Psychology of Marketing - Welcome! (response needed)

The Milk Road - bada bing bada boom. You're on my private web3 list.

Marketing Dive - Thanks for signing up! A few things to know…

The Publish Press - Quick favor to ask

TheFutureParty - Meet your new(s) plug

Growth Design - ✌️ quick intro {first name}

Inverse Daily - ❗️wtf

Niall Doherty - You're in. Here's what's next…

Tim Bourquin - Who said you could join my newsletter?

3/ Include these 5 elements in your welcome email copy

A. Welcome them to your newsletter.

Let subscribers know they just joined your newsletter.

Give them a “welcome” and/or “thank you”. This only required 1 or 2 sentences.

B. Tell them what to expect and how your newsletter will help them

Share what your newsletter covers, when you send it, and how it will help the reader.

C. Ask them to move your email to their primary inbox

If your audience is tech-savvy include one sentence on how to do this:

“If this email landed in your promotions folder, move it to primary to make sure you see the next edition!”

If your audience is not, you can include more clear instructions:

“Gmail users: Move us to your primary inbox

On your phone? Hit the 3 dots at top right corner, click "Move to" then "Primary."

On desktop? Back out of this email then drag and drop this email into the "Primary" tab near the top left of your screen

Apple mail users: Tap on our email address at the top of this email (next to "From:" on mobile) and click “Add to VIPs

For everyone else: follow these instructions”

D. Ask them to reply to your email

There are 2 best ways to get replies to your welcome email:

  1. Ask for a simple 1-word reply that’s easy for the reader to do.

    “Hit reply and send a simple 'yes.' It tells google (and other email providers) you actually want to get this.”

Always explain the reason why readers should reply - don’t just ask for it.

  1. Give a “bribe” if readers reply to your welcome email. Your bride could be a free report, course, cheat sheet, checklist, database, swipe file, tool, resource, template, etc.

E. Ask them to click a link

This could be a link to your social profile, past newsletter issues, blog, product, or anything you want to promote.

Include at least one link in your welcome email readers can click.

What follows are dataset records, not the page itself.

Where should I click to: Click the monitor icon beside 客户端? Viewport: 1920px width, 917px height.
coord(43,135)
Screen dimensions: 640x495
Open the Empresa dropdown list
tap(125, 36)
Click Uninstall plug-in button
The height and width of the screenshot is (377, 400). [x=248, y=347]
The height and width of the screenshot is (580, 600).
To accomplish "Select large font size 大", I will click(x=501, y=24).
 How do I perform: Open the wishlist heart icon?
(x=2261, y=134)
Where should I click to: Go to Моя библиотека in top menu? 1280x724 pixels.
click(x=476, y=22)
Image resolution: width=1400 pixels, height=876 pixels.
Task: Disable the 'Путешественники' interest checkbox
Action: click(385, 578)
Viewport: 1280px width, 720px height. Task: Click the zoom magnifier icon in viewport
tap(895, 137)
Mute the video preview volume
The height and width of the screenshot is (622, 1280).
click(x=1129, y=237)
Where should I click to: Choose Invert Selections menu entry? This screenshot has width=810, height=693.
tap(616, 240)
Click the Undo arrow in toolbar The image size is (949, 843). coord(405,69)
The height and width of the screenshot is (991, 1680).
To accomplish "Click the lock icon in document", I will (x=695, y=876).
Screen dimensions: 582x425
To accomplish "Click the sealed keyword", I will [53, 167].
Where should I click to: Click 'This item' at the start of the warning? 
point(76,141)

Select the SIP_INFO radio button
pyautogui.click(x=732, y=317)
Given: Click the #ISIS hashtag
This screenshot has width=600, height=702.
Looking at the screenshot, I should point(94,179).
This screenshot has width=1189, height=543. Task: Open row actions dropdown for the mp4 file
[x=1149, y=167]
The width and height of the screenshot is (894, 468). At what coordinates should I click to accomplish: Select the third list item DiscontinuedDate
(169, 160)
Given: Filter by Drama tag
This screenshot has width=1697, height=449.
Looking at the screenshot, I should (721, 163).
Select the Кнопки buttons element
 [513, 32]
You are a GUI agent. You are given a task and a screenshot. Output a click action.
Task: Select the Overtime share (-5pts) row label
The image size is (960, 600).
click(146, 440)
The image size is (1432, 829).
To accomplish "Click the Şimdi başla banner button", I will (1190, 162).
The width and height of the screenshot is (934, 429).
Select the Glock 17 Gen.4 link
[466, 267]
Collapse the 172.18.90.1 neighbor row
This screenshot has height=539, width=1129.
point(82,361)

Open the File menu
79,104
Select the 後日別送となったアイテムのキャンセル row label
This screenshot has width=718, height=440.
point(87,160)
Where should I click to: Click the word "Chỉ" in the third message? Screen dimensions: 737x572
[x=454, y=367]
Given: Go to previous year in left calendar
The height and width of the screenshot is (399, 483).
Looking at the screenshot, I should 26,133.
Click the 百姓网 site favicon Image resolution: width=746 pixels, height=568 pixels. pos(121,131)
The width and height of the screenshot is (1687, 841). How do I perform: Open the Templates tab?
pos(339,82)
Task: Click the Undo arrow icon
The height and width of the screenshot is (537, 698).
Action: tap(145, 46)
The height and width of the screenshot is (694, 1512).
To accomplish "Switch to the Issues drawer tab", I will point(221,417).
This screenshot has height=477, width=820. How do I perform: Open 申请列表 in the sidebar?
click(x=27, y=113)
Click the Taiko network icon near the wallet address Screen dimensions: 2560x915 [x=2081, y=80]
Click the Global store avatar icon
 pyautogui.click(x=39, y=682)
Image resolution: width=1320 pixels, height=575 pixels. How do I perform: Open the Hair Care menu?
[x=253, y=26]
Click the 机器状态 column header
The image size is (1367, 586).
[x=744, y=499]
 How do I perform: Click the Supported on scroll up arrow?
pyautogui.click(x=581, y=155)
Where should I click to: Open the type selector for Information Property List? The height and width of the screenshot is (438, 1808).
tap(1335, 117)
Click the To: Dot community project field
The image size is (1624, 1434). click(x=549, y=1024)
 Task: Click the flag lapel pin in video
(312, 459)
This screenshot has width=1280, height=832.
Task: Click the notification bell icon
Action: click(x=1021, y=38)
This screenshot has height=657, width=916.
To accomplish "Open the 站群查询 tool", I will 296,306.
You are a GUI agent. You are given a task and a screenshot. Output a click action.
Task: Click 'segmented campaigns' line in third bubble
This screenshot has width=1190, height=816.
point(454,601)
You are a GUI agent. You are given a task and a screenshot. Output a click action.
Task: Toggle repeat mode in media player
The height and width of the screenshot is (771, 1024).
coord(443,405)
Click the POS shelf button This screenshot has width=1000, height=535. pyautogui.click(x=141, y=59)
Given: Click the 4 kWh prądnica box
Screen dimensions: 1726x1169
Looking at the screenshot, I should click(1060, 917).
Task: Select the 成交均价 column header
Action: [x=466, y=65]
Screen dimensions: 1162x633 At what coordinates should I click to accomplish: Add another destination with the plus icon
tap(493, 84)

This helps readers learn more about your brand. Plus, it tells Gmail (and other email providers) your email is valuable so future emails are less likely to land in the promotions folder.

Here’s my favorite welcome email of all time:

Here are others I love that you can sign up for and check out yourself:

  • The Newsletter Operator

  • Growth In Reverse

  • Stacked Marketer

  • World Builders

  • MorningBrew

  • Justin Moore

  • Jay Clouse

  • Tip News

3 Examples You Can Steal

1/ In your newsletter into section, provide a peek into what the rest of your newsletter is about.

Insight from Daniel Berk.

2/ Partner giveaway from StackedMarketer

Here’s the link to the giveaway.

More newsletters need to test partner giveaways like this.

Here’s how this works:

  • Partner with 3-5 other newsletters.

  • Pick a prize to giveaway together.

  • Create a landing page about the giveaway where users can sign up for all the newsletters to be entered to win.

  • Each newsletter promotes the giveaway to its email list and its followers.

  • Share the subscribers you all get from the giveaway.

3/ Estimated read time in your preview text - from Ari Murray

Great way to increase open rate on your short emails.